The formula is of the format =CONCATENATE(A1,A2) which will combine the separate names in Cell A1 and Cell B1 into one.
On my version of Excel this format will include a space between the two but you can force one if yours doesn’t, with =CONCATENATE(A1, ” “, B1).
Note that Cell C1 is highlighted (surrounded by a green border). If you have lots of names in columns A and B you can double click on the tiny green square at the bottom right and the formula will cascade all the way down your list, stopping at the last item.
This format will also work =A1 & A2 (or if you need a space it’s =A1 & ” ” & A2)

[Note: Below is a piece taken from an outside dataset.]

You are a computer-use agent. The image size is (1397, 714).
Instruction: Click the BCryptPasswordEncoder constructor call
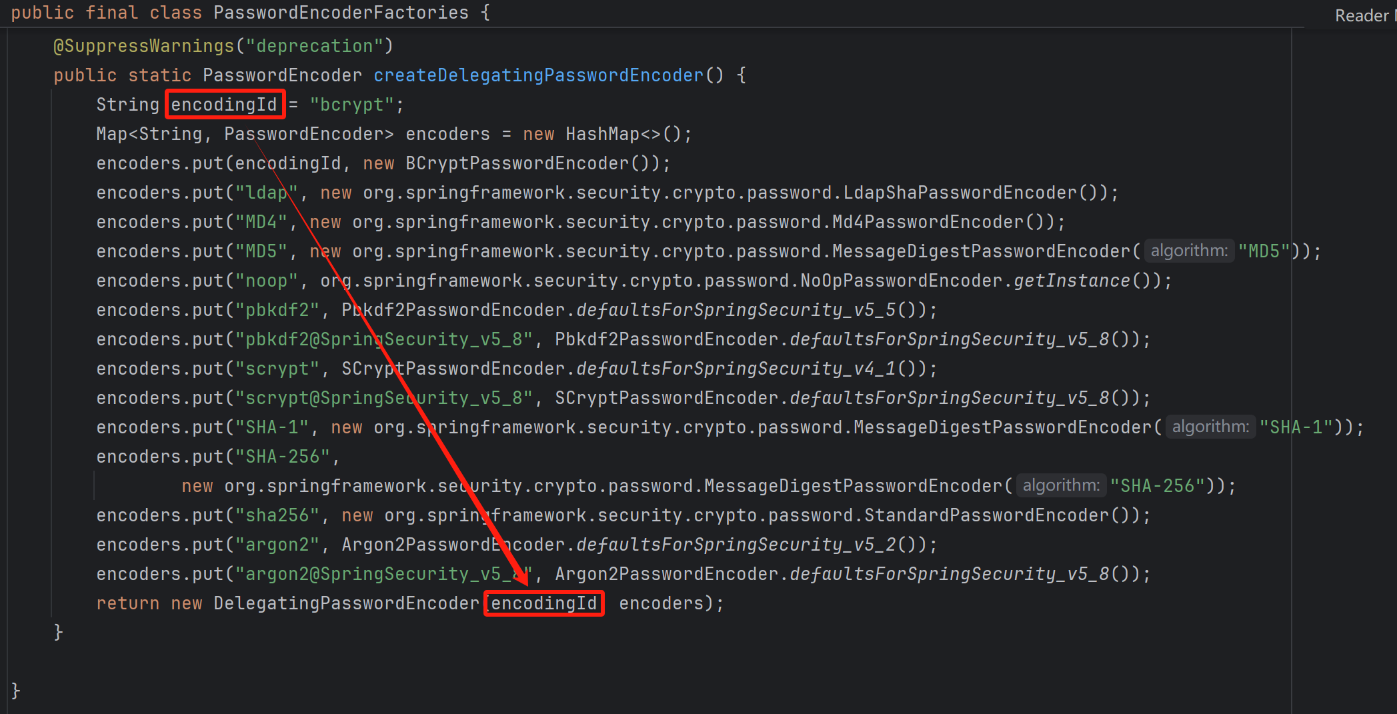coord(517,163)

Beware: do not now delete columns A and B or your newly created column C will disappear as each cell is actually a formula, contingent on the contents of other cells. If you want a text-only version I think the quickest way to do this is to select Column C and copy (Ctrl+C) its contents, then paste temporarily into a text file (eg notepad.exe) which will paste the words you see in the column and not the underlying maths. Then paste from the notepad file back into an empty column and you can delete the other three safely.
Why not just collect people’s names as names rather than FirstName LastName?
Sometimes it’s handy to be able to order a spreadsheet of people’s names by their surname as well as by their first name, so it’s quite handy to have one column for their forename and another for their surname.